Data provided START
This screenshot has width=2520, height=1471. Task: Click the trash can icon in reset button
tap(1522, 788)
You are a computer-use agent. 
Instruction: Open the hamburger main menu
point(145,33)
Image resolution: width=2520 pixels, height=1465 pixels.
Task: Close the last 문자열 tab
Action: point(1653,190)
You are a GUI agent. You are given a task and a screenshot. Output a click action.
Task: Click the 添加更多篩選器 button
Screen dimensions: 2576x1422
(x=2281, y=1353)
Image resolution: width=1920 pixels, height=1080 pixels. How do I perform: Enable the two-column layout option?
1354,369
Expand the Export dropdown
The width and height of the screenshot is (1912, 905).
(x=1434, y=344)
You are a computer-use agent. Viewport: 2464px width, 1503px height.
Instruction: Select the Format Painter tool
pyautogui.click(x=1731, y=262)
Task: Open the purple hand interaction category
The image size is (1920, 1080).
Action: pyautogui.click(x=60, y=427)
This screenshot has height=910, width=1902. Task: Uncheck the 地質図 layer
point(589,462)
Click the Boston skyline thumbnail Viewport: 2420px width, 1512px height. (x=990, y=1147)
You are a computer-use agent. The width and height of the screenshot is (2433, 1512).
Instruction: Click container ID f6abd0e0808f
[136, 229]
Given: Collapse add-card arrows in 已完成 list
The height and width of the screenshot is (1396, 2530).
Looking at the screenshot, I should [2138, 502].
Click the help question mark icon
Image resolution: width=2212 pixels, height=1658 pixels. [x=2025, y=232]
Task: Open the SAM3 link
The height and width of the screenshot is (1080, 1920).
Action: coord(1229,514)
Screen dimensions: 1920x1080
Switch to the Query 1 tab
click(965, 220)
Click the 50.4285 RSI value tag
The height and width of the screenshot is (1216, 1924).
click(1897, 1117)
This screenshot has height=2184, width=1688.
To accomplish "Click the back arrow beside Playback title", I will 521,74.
Data provided END
◆ Work request
For each entry above, write out an exact copy.

◆ Result
This screenshot has width=2520, height=1471. Task: Click the trash can icon in reset button
tap(1522, 788)
You are a computer-use agent. 
Instruction: Open the hamburger main menu
point(145,33)
Image resolution: width=2520 pixels, height=1465 pixels.
Task: Close the last 문자열 tab
Action: point(1653,190)
You are a GUI agent. You are given a task and a screenshot. Output a click action.
Task: Click the 添加更多篩選器 button
Screen dimensions: 2576x1422
(x=2281, y=1353)
Image resolution: width=1920 pixels, height=1080 pixels. How do I perform: Enable the two-column layout option?
1354,369
Expand the Export dropdown
The width and height of the screenshot is (1912, 905).
(x=1434, y=344)
You are a computer-use agent. Viewport: 2464px width, 1503px height.
Instruction: Select the Format Painter tool
pyautogui.click(x=1731, y=262)
Task: Open the purple hand interaction category
The image size is (1920, 1080).
Action: pyautogui.click(x=60, y=427)
This screenshot has height=910, width=1902. Task: Uncheck the 地質図 layer
point(589,462)
Click the Boston skyline thumbnail Viewport: 2420px width, 1512px height. (x=990, y=1147)
You are a computer-use agent. The width and height of the screenshot is (2433, 1512).
Instruction: Click container ID f6abd0e0808f
[136, 229]
Given: Collapse add-card arrows in 已完成 list
The height and width of the screenshot is (1396, 2530).
Looking at the screenshot, I should [2138, 502].
Click the help question mark icon
Image resolution: width=2212 pixels, height=1658 pixels. [x=2025, y=232]
Task: Open the SAM3 link
The height and width of the screenshot is (1080, 1920).
Action: coord(1229,514)
Screen dimensions: 1920x1080
Switch to the Query 1 tab
click(965, 220)
Click the 50.4285 RSI value tag
The height and width of the screenshot is (1216, 1924).
click(1897, 1117)
This screenshot has height=2184, width=1688.
To accomplish "Click the back arrow beside Playback title", I will 521,74.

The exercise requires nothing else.